Prof Chris Pugh
Professor Chris Pugh, oucags director
Chris is Professor of Renal Medicine at Oxford University, and is also an Honorary Consultant Physician at the Oxford University Hospitals NHS Trust, and a Fellow of Kellogg College, Oxford.
He divides his time between outpatient clinics in nephrology, research in hypoxia biology, a project on the application of real-time physiological monitoring to the care of patients on dialysis, overseeing Oxford’s Graduate-Entry Medical Course, running OUCAGS, and being an Associate Dean in HETV.
Overall, he is motivated by the variety of his activities, the excitement of discovery science, the potential that arises from application of novel methodology, the esprit de corps that comes from working in teams, the hope of important clinical translation of the discoveries, and the stimulation of interaction with students, trainees and importantly his family.
His career decisions have been driven by a mixture of fortune, opportunity, opportunism and calculated risk taking; they have not always been right but a mixture of optimism, pessimism, determination, wit and stupidity leads him to think it has gone all right (so far)!
Pathway to clinical academia
Chris studied pre-clinical medicine at Oxford between 1975-8, became captivated by immunology and obtained a doctorate for studies on dendritic cells from rat peripheral lymph.
He then worked as a Departmental Demonstrator in the Sir William Dunn School of Pathology, Oxford, before being persuaded to undertake clinical studies and eventually qualifying in 1985. Following junior jobs in Oxford, Shrewsbury and London, and three failed attempts at passing MRCP, Chris returned to Oxford as a Medical Registrar, keen to rekindle his research interests.
[My] career decisions have been driven by a mixture of fortune, opportunity, opportunism and calculated risk taking.
- Prof Chris Pugh
After some debate he decided to change fields and obtain training in molecular biology, which had evolved since he had undertaken his doctorate and clearly had potential for major impact in biomedical science.
He obtained MRC funding (Training Fellowship, then Clinician Scientist Fellowship and then successive MRC Senior Fellowships) to work with Peter Ratcliffe, to understand how cells sense and respond to hypoxia.
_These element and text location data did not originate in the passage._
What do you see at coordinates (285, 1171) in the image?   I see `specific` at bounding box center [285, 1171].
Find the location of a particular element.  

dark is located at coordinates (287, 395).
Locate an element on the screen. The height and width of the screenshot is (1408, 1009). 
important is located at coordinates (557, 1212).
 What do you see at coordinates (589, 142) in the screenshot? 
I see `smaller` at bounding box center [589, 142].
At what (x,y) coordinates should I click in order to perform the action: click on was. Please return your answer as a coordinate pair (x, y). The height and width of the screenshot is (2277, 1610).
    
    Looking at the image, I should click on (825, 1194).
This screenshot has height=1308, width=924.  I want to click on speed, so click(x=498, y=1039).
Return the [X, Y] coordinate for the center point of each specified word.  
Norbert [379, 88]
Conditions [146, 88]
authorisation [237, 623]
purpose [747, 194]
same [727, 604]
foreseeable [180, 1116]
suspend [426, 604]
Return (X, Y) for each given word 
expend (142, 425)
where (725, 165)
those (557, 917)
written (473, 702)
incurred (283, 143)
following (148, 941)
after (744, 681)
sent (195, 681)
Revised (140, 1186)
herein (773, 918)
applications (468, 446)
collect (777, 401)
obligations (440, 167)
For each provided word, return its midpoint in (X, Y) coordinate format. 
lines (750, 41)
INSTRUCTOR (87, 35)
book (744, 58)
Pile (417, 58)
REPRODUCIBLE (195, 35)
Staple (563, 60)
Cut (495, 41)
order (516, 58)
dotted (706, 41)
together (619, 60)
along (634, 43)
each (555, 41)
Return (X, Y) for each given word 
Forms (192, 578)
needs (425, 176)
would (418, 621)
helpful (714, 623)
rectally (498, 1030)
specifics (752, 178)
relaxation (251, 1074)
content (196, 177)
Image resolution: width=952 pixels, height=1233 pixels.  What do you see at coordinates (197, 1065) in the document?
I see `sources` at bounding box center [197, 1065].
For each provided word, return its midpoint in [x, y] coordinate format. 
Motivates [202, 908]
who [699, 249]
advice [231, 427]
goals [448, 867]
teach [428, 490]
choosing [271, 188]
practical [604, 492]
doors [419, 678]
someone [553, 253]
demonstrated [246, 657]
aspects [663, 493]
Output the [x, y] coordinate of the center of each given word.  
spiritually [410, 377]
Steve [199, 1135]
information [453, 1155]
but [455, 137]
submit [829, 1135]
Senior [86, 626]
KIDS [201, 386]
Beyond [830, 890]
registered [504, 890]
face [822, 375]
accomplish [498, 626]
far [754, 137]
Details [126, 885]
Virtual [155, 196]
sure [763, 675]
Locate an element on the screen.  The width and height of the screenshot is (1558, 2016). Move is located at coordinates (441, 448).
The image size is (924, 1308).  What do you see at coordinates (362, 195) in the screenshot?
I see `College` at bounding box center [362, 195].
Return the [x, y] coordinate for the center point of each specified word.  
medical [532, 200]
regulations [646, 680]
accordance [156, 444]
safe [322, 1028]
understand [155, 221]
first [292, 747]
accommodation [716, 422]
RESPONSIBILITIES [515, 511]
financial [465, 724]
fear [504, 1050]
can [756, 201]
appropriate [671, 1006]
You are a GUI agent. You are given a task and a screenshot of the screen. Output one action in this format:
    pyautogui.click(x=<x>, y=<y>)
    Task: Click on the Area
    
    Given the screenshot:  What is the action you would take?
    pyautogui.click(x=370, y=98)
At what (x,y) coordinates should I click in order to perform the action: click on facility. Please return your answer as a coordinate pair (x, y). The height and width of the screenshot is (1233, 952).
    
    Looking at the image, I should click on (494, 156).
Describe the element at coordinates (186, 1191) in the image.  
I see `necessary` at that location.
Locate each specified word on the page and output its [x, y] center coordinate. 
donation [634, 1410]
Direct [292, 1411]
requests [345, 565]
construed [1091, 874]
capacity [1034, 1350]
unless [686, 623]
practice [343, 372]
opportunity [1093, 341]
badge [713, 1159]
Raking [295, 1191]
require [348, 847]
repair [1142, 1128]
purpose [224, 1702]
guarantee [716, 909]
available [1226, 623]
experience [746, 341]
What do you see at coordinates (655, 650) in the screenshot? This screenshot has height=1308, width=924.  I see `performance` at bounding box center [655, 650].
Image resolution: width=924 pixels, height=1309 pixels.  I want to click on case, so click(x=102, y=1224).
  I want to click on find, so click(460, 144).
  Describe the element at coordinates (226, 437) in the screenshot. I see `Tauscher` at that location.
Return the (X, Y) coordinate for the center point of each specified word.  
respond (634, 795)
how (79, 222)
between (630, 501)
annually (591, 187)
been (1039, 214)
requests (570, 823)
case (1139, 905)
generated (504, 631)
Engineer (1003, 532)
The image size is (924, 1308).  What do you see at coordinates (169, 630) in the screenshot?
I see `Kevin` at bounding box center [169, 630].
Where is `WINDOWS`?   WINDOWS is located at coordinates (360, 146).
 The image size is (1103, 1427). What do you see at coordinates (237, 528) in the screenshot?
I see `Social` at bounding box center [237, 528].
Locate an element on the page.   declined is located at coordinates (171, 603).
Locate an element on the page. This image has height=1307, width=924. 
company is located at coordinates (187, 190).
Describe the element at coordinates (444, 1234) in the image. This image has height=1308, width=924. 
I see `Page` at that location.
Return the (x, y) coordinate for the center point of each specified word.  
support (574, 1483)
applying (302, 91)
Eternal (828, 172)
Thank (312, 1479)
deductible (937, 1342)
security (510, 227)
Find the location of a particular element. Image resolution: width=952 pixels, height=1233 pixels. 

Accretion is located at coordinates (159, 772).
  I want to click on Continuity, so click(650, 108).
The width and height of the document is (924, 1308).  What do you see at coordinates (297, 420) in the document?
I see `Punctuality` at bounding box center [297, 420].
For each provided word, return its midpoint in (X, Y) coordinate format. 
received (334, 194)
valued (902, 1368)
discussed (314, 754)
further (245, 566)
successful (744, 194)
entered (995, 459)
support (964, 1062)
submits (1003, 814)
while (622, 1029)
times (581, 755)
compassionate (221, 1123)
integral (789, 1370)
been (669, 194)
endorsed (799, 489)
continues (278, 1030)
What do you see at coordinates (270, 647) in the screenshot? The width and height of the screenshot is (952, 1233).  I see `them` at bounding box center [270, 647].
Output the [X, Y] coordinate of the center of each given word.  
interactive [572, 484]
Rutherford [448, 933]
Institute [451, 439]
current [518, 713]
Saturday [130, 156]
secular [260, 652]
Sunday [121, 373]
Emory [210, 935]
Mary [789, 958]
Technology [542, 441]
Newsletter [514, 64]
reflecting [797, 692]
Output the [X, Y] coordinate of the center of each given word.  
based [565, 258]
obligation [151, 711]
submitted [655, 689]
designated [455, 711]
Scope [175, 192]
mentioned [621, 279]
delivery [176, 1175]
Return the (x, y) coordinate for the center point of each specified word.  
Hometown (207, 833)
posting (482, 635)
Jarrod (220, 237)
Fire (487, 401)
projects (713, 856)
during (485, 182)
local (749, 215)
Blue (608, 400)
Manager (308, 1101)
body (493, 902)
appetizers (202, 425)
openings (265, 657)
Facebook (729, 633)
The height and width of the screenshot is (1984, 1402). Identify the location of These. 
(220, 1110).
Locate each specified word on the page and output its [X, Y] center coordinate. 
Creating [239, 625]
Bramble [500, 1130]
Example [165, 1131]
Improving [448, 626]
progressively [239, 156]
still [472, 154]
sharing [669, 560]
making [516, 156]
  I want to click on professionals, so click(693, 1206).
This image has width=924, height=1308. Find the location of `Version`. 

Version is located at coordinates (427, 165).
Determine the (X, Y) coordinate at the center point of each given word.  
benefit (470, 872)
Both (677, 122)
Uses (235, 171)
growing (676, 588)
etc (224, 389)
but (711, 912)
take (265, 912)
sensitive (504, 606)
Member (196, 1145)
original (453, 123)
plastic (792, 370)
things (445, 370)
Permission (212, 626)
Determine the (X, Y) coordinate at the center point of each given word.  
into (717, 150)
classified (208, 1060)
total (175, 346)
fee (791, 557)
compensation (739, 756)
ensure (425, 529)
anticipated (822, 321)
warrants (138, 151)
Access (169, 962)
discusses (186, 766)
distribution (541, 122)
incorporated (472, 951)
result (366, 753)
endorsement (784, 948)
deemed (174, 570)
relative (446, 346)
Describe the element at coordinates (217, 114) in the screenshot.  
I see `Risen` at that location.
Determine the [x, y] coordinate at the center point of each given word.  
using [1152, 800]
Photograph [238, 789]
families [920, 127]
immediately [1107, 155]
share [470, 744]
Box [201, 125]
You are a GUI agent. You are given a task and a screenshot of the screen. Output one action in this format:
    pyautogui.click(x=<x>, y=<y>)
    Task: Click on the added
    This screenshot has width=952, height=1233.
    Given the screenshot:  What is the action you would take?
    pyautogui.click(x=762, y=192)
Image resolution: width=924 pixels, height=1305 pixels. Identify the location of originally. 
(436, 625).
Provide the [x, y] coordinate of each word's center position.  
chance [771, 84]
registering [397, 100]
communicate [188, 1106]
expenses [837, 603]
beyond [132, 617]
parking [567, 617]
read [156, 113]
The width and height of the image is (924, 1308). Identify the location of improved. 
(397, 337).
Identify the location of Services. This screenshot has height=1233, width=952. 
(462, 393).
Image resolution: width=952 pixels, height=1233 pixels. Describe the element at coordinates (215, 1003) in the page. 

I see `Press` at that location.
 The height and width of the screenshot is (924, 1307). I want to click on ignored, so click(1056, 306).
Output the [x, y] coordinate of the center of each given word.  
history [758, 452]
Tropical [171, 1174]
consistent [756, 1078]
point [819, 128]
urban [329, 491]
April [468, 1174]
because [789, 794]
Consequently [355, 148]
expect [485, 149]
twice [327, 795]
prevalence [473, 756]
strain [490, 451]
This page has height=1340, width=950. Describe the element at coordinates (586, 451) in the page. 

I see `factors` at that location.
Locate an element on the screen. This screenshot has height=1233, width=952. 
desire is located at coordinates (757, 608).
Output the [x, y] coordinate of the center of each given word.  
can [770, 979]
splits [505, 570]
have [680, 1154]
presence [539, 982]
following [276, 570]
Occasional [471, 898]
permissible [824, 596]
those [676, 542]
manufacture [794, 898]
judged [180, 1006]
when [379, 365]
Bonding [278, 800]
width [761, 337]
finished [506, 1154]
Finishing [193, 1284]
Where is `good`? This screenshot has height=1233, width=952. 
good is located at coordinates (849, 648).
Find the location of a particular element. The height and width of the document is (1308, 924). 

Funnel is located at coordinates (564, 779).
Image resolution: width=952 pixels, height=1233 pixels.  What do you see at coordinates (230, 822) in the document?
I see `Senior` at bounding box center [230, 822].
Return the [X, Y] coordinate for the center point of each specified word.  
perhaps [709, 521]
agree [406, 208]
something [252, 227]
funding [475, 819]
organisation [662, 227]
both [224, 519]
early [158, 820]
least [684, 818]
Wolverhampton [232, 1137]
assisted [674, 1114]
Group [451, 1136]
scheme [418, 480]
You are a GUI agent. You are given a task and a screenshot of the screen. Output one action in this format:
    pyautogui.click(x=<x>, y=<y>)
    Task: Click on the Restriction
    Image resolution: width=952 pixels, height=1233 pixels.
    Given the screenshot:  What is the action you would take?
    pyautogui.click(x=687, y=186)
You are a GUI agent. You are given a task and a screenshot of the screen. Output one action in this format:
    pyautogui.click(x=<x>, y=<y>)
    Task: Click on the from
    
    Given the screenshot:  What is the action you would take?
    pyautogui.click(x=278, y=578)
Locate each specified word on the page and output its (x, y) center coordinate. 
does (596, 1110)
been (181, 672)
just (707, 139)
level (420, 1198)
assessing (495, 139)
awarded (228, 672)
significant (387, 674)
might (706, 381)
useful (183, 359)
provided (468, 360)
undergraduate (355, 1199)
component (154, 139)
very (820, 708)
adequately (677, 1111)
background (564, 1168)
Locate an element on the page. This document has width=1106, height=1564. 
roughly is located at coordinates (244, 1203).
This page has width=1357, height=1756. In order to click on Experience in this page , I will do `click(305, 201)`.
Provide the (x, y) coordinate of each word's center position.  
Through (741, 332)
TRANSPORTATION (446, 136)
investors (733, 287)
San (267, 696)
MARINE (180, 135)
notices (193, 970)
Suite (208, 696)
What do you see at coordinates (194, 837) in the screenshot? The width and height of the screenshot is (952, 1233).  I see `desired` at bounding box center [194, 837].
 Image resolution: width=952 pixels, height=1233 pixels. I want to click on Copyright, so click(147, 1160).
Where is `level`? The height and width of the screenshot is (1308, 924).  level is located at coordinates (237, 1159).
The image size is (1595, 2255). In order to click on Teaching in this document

Research and collaborations
Overall, the work has defined the HIF pathway, a highly conserved and widely operative system of transcriptional regulation by oxygen, has identified protein hydroxylation as a new post-translational regulatory mechanism, and defined the prolyl and asparaginyl hydroxylases, that act as cellular oxygen sensors in the control of these responses. (Listen to Chris on Renal Disease, or visit his departmental page.)
Latterly, Chris has teamed up with a group of biomedical engineers, led by Lionel Tarassenko, in trying to use novel techniques for monitoring vital signs of patients undergoing dialysis with a view to preventing hypotensive episodes.
Chris has been involved in founding two University spin-out companies, one relating to his hypoxia research and the other based on the bioengineering projects.
Other leadership roles
Chris became a Fellow of the Royal College of Physicians in 2000 and was elected to Fellowship of the Academy of Medical Sciences in 2003. He has served on their Clinical Lectureship Starter Grant panel and is now Clinical Chair of the Academy's Careers Committee.
He has a long-standing commitment to teaching, and currently chairs the committee overseeing the Oxford Graduate-Entry Medical Course.